---------- Provided records
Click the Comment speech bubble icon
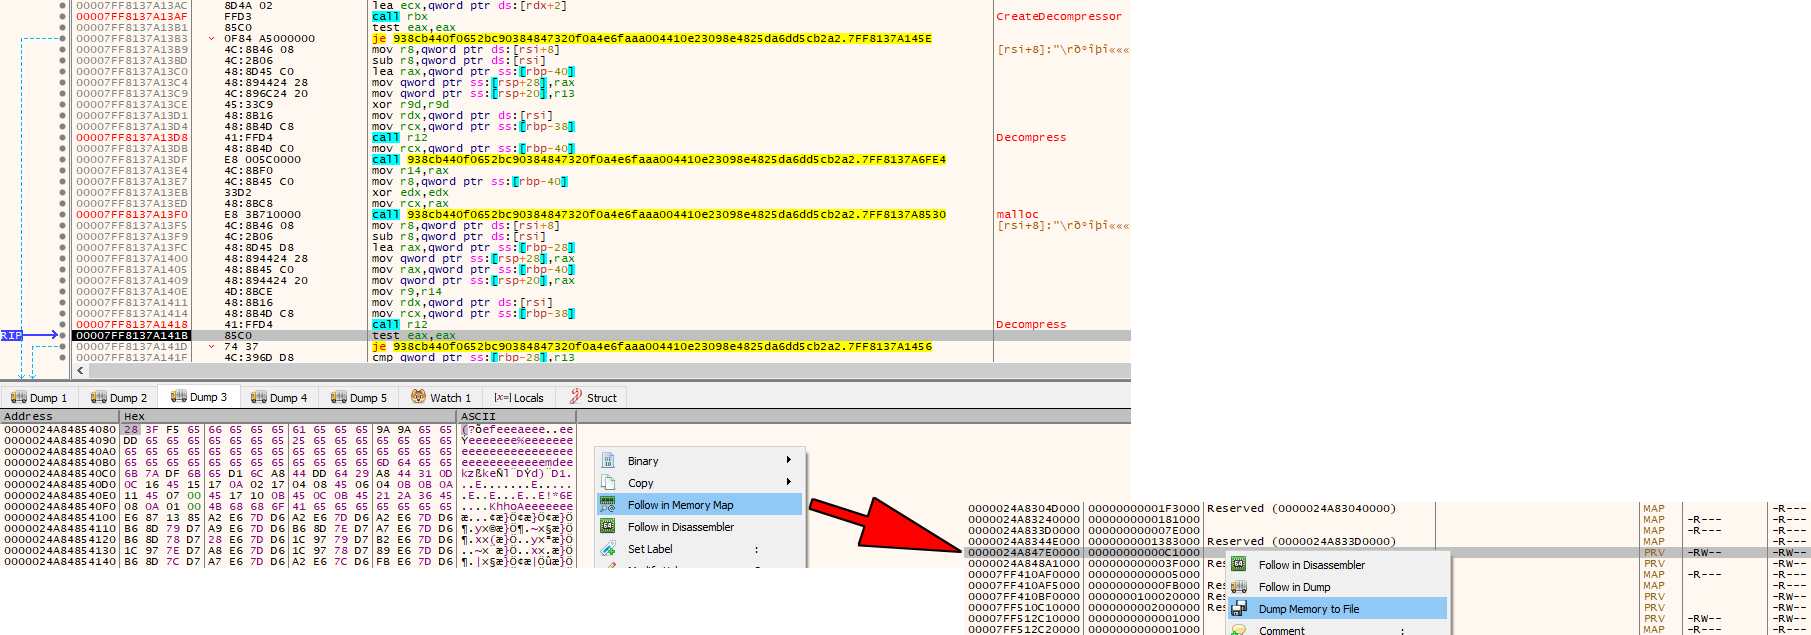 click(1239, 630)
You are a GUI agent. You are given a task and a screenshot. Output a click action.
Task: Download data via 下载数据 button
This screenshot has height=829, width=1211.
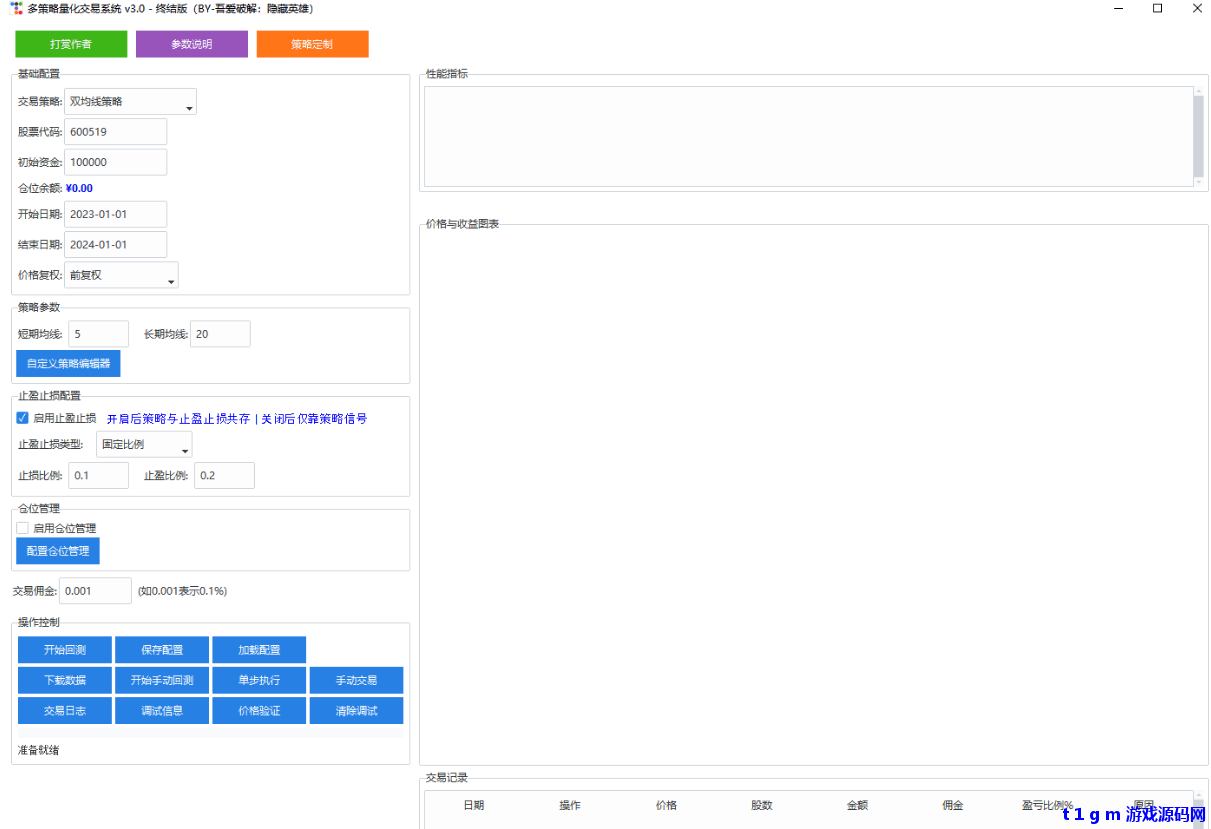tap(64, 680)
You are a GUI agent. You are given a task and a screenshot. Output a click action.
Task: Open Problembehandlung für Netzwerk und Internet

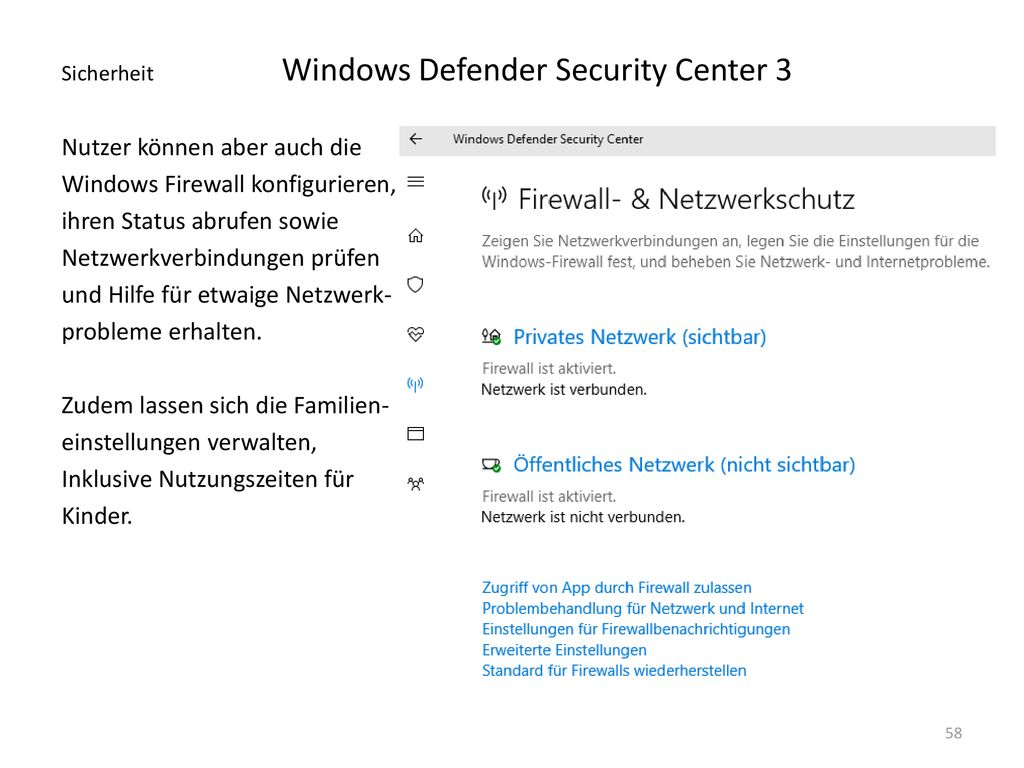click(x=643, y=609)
--------------------
**Work to complete**: Pictures are not part of the copy; retype all the other material exactly.

**Solution to this task**:
Click the Comment speech bubble icon
 click(1239, 630)
You are a GUI agent. You are given a task and a screenshot. Output a click action.
Task: Download data via 下载数据 button
This screenshot has height=829, width=1211.
tap(64, 680)
You are a GUI agent. You are given a task and a screenshot. Output a click action.
Task: Open Problembehandlung für Netzwerk und Internet

click(x=643, y=609)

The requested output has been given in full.